一方、資源国通貨と新興国通貨をまとめると、8月の平均騰落率はほかの月より1〜2ポイント程度低く、複数の統計的な検定でも差が確認されました。
この結果から、「8月は資源国・新興国通貨を対円で保有するうえで不利な月」というアノマリーには、一定の統計的根拠があると考えられます。
ただし、円の値動きを差し引くと差は小さくなります。8月の弱さには、資源国通貨や新興国通貨が売られやすいことに加え、円高になりやすい市場環境も影響している可能性があります。
そのため、「8月だから売る」「過去に安かったから買う」と単純に判断するのは適切ではありません。

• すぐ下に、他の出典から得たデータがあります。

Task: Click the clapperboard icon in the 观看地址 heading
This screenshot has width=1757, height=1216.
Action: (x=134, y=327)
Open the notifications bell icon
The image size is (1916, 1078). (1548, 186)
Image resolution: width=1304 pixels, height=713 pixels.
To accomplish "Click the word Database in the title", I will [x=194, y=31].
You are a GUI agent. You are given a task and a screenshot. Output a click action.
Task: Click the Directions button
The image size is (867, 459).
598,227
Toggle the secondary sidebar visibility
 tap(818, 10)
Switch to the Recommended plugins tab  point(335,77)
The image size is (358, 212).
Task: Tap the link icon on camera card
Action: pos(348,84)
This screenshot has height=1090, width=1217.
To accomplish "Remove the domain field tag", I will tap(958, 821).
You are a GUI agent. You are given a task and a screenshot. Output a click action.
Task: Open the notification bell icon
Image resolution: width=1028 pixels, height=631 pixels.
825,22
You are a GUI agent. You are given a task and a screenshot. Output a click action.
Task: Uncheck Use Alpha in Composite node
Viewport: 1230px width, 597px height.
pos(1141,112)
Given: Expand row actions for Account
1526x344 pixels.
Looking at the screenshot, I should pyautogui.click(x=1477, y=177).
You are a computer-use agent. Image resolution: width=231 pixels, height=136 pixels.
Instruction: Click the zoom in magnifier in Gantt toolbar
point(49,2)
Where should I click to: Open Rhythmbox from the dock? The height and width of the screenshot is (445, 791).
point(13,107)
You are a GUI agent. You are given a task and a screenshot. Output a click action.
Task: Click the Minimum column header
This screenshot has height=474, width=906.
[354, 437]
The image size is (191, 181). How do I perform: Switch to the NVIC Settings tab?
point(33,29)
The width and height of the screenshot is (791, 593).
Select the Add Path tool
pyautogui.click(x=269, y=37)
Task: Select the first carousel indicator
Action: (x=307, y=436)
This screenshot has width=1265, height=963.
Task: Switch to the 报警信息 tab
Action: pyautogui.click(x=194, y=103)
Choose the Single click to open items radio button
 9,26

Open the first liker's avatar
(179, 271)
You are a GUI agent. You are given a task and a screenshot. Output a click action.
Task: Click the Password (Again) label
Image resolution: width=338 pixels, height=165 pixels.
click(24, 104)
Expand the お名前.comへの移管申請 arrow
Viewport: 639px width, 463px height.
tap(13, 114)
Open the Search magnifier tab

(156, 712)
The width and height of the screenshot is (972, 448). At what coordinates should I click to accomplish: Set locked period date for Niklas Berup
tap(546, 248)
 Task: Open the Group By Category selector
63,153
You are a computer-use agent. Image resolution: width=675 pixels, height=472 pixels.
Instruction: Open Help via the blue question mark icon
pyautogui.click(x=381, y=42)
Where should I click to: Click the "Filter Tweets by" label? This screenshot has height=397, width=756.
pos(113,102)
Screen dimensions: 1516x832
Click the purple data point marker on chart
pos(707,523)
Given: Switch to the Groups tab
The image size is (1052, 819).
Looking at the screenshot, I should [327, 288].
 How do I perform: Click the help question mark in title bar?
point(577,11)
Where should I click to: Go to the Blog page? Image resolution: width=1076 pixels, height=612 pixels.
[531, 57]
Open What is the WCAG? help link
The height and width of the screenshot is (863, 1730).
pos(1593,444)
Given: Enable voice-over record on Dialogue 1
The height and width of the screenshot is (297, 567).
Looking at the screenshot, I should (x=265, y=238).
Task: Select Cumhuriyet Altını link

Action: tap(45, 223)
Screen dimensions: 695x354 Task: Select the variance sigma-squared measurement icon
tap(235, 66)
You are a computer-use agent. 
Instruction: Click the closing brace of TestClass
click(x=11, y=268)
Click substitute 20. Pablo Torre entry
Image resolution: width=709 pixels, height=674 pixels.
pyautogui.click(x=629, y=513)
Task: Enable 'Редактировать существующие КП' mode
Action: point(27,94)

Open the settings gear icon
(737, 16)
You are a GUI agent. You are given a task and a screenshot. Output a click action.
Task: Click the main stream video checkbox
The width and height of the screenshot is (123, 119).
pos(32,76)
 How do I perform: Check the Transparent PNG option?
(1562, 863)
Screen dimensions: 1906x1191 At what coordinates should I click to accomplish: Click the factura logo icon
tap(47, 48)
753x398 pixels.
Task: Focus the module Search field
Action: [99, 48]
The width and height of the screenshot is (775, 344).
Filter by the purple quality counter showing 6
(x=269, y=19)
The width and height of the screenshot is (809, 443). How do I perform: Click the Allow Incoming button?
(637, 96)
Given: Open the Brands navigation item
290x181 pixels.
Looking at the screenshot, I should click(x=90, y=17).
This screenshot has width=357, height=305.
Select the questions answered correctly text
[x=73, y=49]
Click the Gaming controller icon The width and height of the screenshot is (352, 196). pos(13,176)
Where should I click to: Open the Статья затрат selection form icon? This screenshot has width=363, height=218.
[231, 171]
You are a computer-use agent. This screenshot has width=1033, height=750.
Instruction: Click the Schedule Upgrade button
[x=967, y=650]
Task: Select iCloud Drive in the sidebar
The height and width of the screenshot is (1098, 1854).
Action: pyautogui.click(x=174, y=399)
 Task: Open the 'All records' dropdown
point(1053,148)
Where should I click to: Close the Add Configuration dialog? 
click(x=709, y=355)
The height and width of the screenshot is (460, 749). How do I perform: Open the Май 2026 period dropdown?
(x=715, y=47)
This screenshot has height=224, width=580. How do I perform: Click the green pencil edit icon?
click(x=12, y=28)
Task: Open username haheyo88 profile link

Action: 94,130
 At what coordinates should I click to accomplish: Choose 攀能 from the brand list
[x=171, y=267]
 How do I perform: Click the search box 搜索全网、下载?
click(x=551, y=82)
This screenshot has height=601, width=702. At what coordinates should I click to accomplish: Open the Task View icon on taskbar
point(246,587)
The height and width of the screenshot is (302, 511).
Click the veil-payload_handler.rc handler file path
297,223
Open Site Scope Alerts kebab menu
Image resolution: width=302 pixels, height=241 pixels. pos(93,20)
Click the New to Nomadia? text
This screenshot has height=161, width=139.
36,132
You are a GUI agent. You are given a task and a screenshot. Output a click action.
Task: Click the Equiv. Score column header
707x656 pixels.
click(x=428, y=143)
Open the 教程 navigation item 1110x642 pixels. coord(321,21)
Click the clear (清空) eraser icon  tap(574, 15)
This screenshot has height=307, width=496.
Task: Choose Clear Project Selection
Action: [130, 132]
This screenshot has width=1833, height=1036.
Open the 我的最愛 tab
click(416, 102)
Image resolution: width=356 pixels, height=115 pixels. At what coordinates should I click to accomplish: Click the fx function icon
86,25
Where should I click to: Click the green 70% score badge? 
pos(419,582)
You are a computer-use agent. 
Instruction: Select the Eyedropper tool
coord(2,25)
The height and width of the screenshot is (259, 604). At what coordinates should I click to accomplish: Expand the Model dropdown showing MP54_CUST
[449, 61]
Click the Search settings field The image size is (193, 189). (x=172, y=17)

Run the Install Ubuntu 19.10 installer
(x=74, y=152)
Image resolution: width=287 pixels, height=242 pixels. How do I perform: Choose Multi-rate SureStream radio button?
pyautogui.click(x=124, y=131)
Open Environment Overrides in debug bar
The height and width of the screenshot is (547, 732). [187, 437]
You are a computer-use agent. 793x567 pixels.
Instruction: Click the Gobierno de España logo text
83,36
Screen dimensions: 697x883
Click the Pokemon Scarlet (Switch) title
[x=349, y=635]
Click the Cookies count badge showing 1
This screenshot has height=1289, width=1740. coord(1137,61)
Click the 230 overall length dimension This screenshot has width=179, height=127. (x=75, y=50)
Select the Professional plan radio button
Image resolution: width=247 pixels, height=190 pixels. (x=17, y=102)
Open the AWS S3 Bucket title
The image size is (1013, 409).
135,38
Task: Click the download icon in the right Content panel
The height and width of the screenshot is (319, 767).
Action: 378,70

すでにポジションを保有している場合は、相場が大きく動いても耐えられる取引量かを確認する必要があります。これから買う場合は、一度に資金を投入せず、時期や価格を分ける方法も考えられます。
繰り返しになりますが、アノマリーは、将来の値動きを予言するものではなく、いつもより注意を高めるための材料です。
過去の傾向を踏まえつつ、株価、資源価格、円相場、各国の金融政策、保有期間、許容できる損失額と組み合わせて判断することが重要です。
※本記事の分析には、外為どっとコム「外貨ネクストネオ」の月足データを使用しています。月間騰落率は、前月終値と当月終値から算出しています。2026年7月は月途中のため、分析対象から除外しました。過去のデータや統計的な傾向は、将来の相場変動や投資成果を保証するものではありません。